Kock sprach von einer „Bereicherung“ für den Bezirk. Worin die liege, erläuterte er erst auf Nachfrage: „Das wird ein buntes Quartier mit Menschen im ersten Arbeitsmarkt. Wenn Zuwanderung richtig gesteuert und gemanagt wird, ist sie auch eine Chance.“
Für die Zerstörung von Naturschutz-Biotopen werde es Ausgleichsmaßnahmen geben, vermutlich in Allermöhe, Harburg oder Volksdorf.
Das Baurecht lässt nur eine Belegung durch Flüchtlinge zu
Warum die Wohnungen nicht auch Hamburgern zugänglich sein sollen, die verzweifelt eine Bleibe suchen, wollte ein Besucher wissen.
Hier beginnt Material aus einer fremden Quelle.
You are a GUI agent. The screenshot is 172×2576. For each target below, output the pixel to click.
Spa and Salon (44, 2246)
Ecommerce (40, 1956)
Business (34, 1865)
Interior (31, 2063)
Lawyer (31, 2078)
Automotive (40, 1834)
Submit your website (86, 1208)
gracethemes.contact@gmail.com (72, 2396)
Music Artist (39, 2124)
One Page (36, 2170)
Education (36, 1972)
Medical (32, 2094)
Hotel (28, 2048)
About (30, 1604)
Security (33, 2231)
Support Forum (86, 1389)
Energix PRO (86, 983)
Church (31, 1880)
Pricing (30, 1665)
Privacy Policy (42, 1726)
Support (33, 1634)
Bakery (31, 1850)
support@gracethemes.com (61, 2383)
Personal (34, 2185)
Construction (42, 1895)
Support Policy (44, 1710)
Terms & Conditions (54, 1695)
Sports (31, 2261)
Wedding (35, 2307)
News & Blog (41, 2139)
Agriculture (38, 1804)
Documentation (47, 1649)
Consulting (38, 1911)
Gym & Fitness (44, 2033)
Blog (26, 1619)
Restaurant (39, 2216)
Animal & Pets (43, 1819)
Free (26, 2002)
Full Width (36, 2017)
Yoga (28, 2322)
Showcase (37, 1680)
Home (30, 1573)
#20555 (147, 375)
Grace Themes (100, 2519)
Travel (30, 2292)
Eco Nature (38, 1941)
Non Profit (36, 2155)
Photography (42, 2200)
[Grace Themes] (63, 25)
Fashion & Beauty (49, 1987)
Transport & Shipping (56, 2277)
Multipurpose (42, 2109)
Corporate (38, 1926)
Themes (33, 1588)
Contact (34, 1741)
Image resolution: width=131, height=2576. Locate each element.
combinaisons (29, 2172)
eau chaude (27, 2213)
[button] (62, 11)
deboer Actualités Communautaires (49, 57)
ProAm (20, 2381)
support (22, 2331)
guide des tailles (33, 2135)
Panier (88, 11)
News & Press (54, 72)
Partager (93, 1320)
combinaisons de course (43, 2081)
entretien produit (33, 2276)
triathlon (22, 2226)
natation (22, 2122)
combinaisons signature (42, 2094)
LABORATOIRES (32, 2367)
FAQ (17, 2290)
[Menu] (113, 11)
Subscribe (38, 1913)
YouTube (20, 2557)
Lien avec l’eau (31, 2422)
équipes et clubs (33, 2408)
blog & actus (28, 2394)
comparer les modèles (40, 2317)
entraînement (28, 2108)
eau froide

Das Baurecht lasse eine solche Belegung nicht zu. Dieses Projekt dürfe zudem nicht gegen den regulären Wohnungsbau ausgespielt werden, meinte Dornquast. „Der Wohnungsbau für Menschen, die hier bereits leben, hat Priorität“, sagte der Bezirksamtsleiter. Der Senat schaffe seit 2011 jährlich „6000 neue Wohnungen plus X“. Doch der „Flüchtlingsstrom biblischen Ausmaßes“ erfordere zusätzlich den Bau von Flüchtlingsunterkünften. Dornquast: „Wir denken größer als in der Vergangenheit.“
Eine Besucherin entgegnete, dass „Gettoisierung nicht der Integration dient. Das wissen wir seit den 70er-Jahren“. Sie prophezeite „unmögliche Bedingungen für Ehrenamtliche“. Robert Gruber, Mitglied im Bauausschuss, hält die Integration von 4000 Menschen in ihrem eigenen Stadtteil für „nicht mehr möglich“. Als Gruber ein sofortiges Umdenken forderte, gab es kräftigen Applaus. Für eine kleinteilige Unterbringung reiche die Zeit nicht, entgegnete Dornquast.
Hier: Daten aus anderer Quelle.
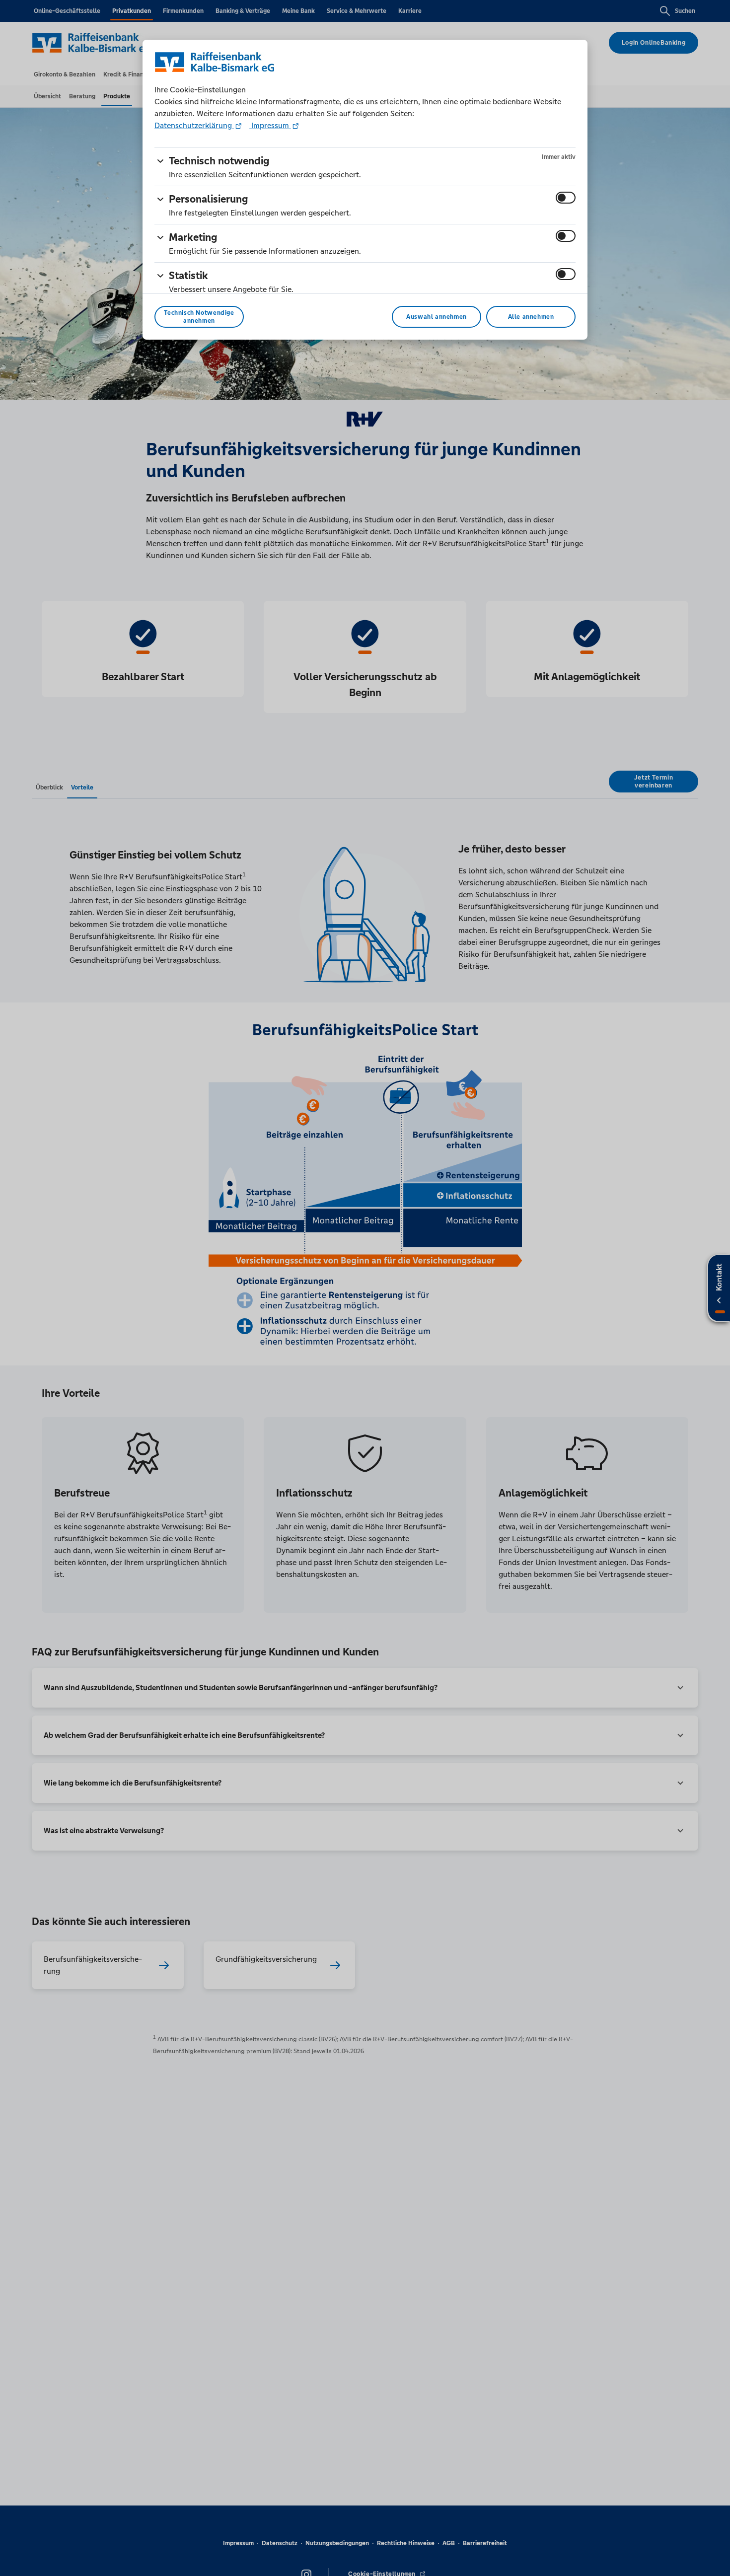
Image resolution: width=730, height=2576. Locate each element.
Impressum (270, 125)
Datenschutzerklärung (194, 125)
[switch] (566, 198)
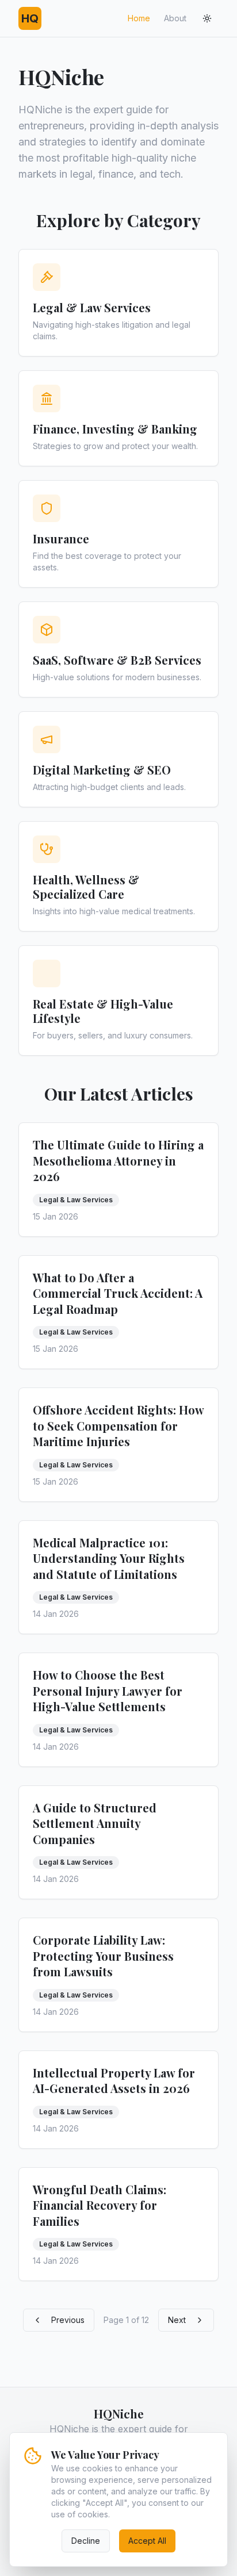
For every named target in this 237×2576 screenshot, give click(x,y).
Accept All (147, 2541)
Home (139, 18)
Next (177, 2320)
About (175, 18)
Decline (85, 2541)
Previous (68, 2320)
Auch „Wohngemeinschaften alleinstehender Männer“ ziehen ein
Vaerst verriet einige Details: In Billwerder sollen Ein- bis Vier-Zimmer-Wohnungen in vier- bis sechsgeschossigen Häusern entstehen. „In der Regel werden zwei Menschen pro Zimmer untergebracht.“ Vaerst weiter: „Wohngemeinschaften alleinstehender Männer“ sollen ebenso in den neuen Stadtteil einziehen wie Familien oder alleinerziehende Mütter. Auf 80 Flüchtlinge komme ein Sozialarbeiter, „der beste Schlüssel in Deutschland“, entgegnete Vaerst auf empörte Zwischenrufe. Auch die Nationalitäten würden vermischt. „Das funktioniert am besten“, sagte Vaerst. Das Bezirksamt werde vermutlich eine Außenstelle in dem Stadtteil einrichten, ergänzte Dornquast. Zudem regte er an, dass die Bezirksversammmlung einen Sonderauschuss für die Entwicklung des neuen Stadtteils bilden könne.
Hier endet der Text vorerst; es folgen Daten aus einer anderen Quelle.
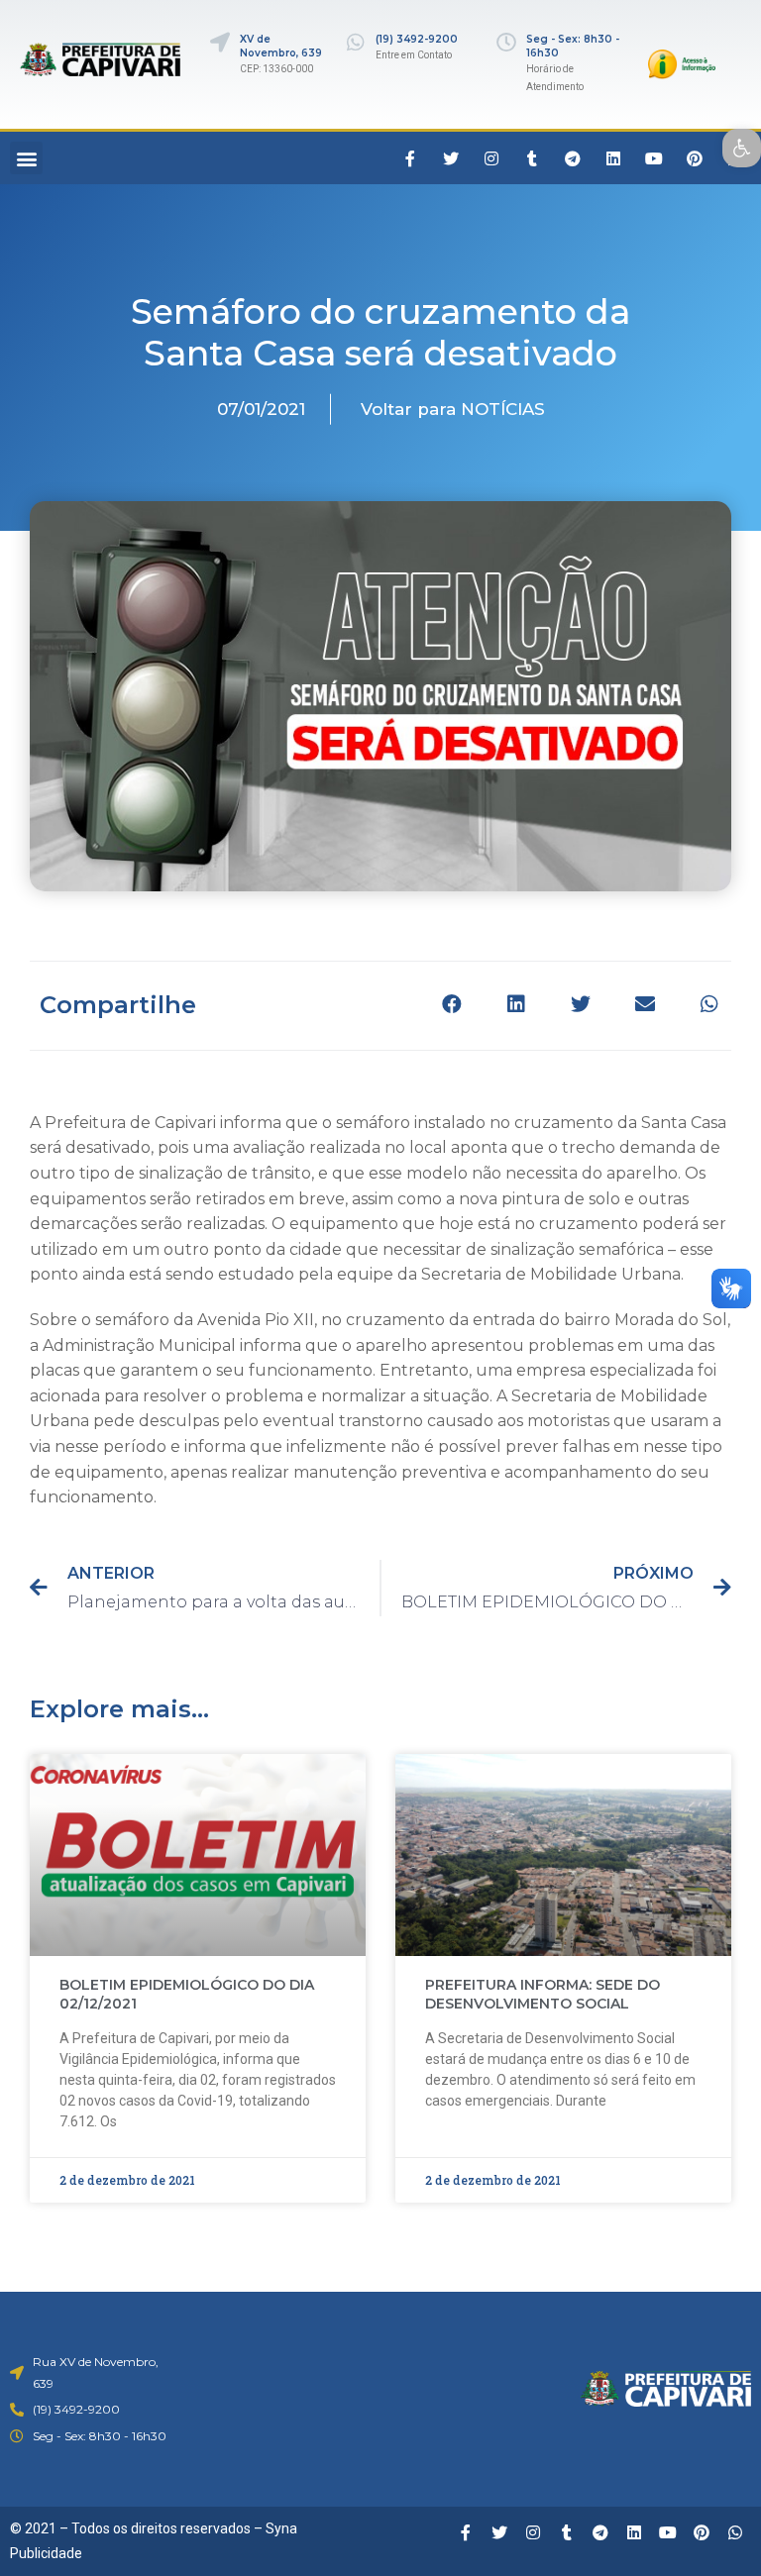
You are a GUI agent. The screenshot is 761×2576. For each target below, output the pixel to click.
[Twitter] (451, 158)
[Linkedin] (613, 158)
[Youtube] (654, 158)
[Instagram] (491, 158)
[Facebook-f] (410, 158)
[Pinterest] (694, 158)
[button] (26, 158)
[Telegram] (573, 158)
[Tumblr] (532, 158)
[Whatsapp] (735, 2532)
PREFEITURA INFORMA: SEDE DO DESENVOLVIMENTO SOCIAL (542, 1994)
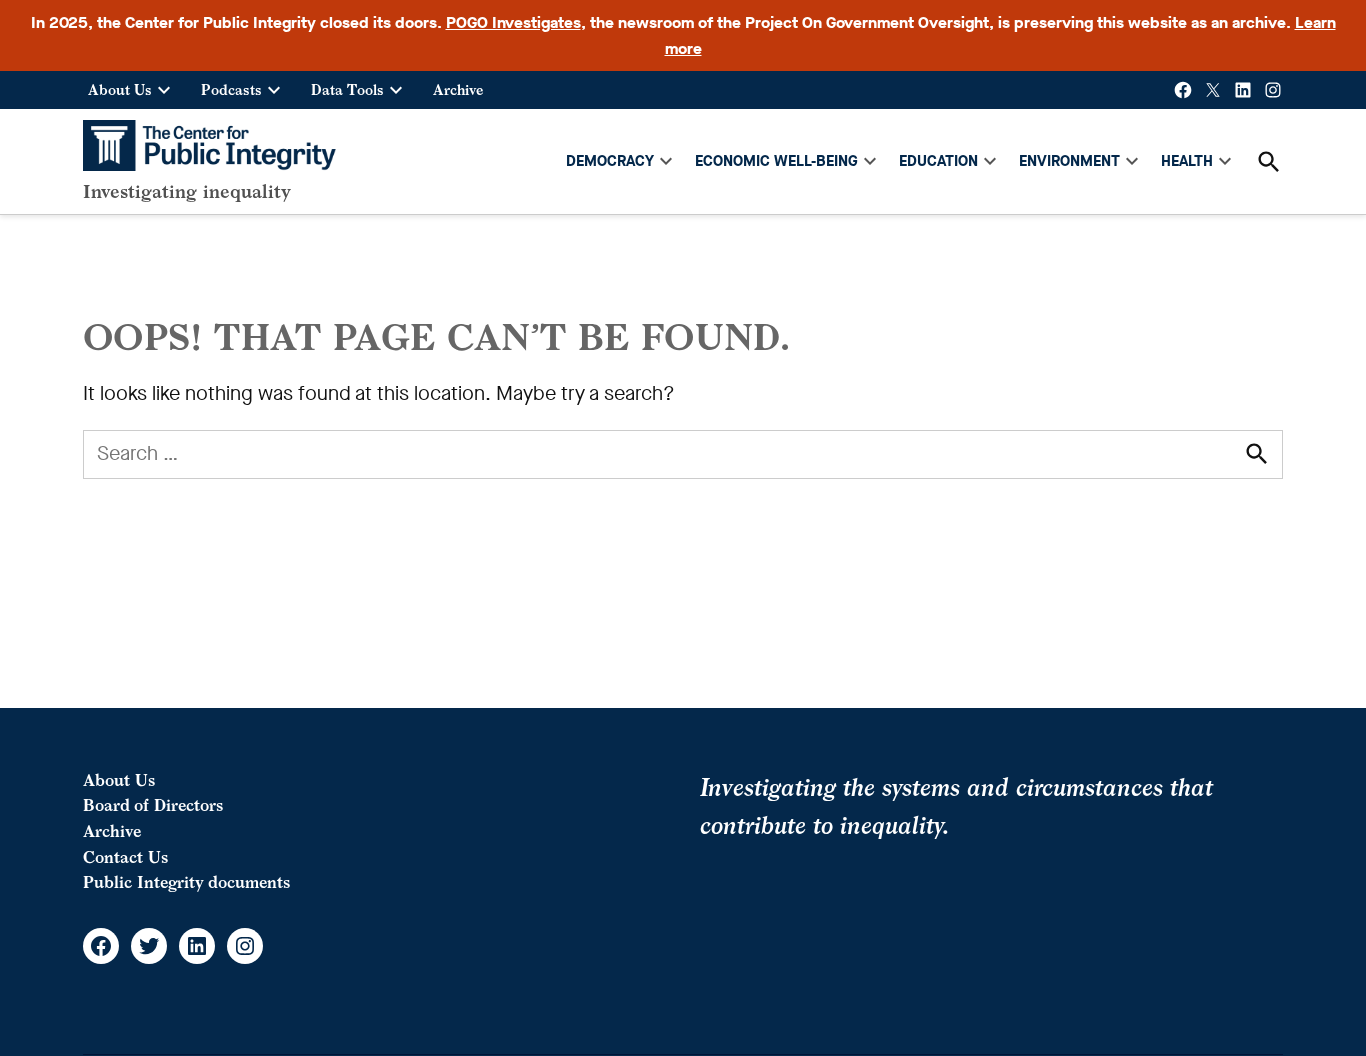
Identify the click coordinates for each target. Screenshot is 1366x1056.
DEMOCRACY (610, 161)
Als Dennis Gladiator (CDU) zu fortgeschrittener Stunde fragte, warum ständig von 3000 Flüchtlingen die Rede sei, obwohl die Stadtentwicklungsbehörde inzwischen von 4000 spreche, ging ein Raunen durch den Saal. Dann zögerlich die Bestätigung vom Podest: „Es gibt keinen festen Plan“, bestätigte Staatsrat Kock. Es könnten durchaus deutlich mehr als 3000 werden. „Wir haben einen enormen Unterbringungsdruck, dem wir sehr schnell gerecht werden müssen.“
Es gebe „verschiedene Möglichkeiten, dieses Problem zu lösen“, sagte Kock. „Die Menschen weiter in Baumärkten unterzubringen wäre eine sauschlechte Lösung.“ Wer eine bessere Lösung habe, solle sich bei ihm melden. Ein Besucher meinte, er „vermisse seit Jahrzehnten die langfristige Planung der Stadt“ – und erntete viel Applaus.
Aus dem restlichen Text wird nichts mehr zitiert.